▶ _TASK REQUIREMENTS_
Format the entries as a two-column CSV with the columns instruction and response, one row per entry. Begin at the line that has "Where should I" and continue through the end of the entries. Put each field in quotation marks, turn line breaks into spaces, and leave the pictures out.

▶ _SOURCE RECORDS_

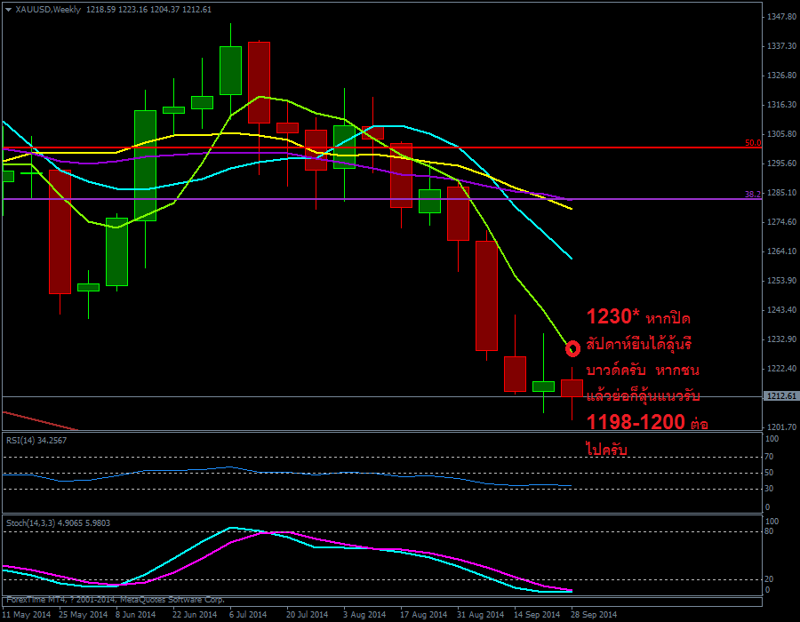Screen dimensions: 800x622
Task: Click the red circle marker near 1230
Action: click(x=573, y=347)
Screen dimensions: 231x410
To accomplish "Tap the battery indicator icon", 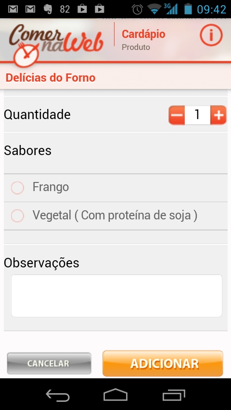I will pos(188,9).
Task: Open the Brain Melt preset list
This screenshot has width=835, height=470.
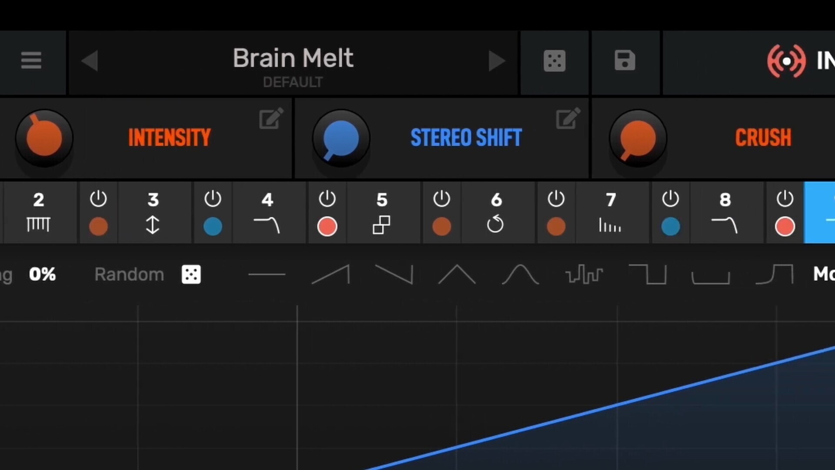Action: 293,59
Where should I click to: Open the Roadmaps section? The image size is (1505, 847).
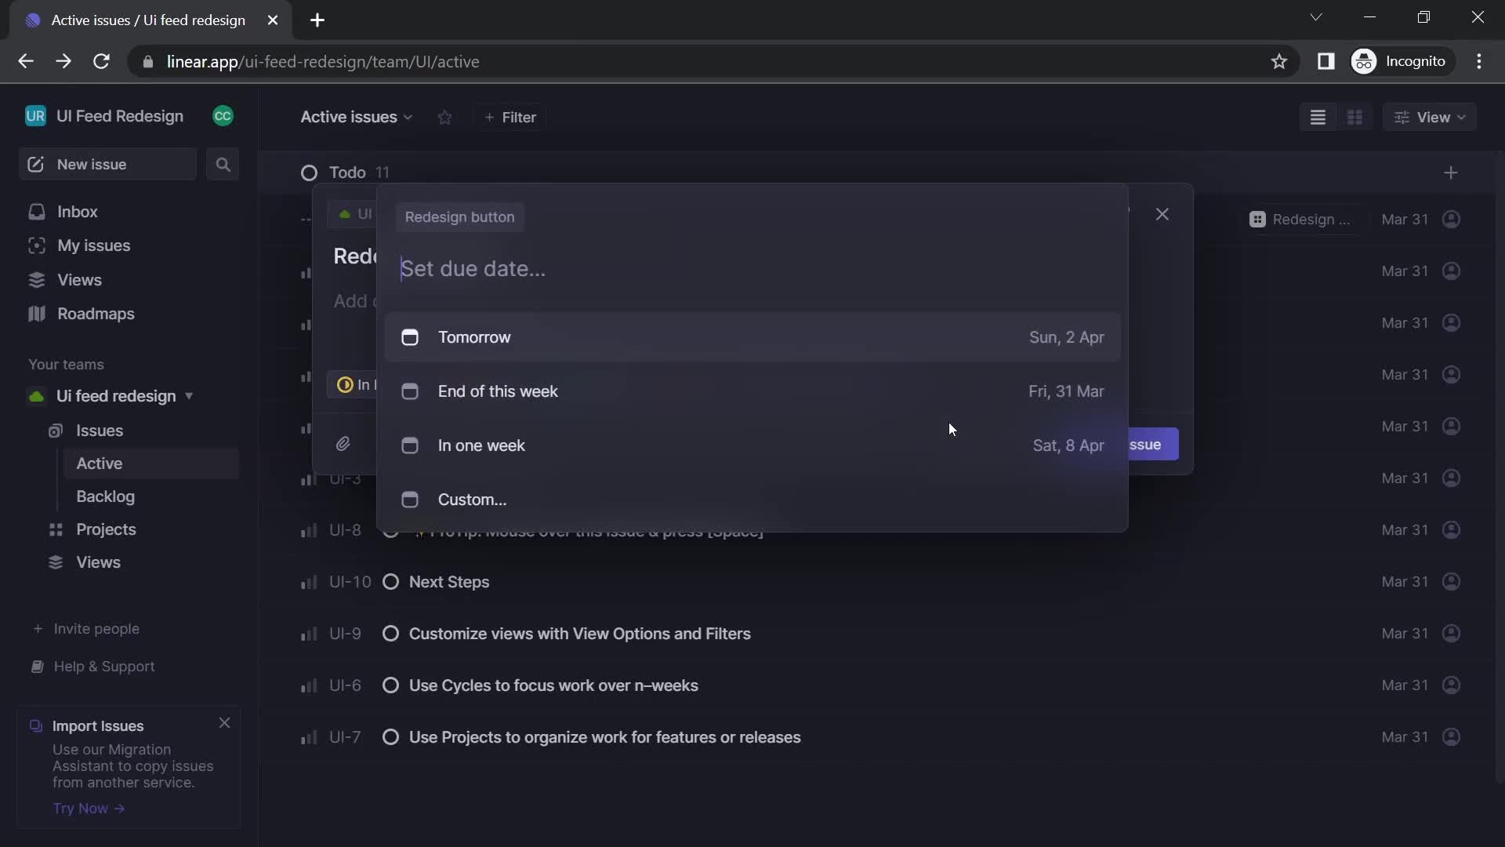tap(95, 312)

▶ _COMPLETE RESPONSE_
instruction,response
"Where should I click to: Open the Roadmaps section? The image size is (1505, 847).","tap(95, 312)"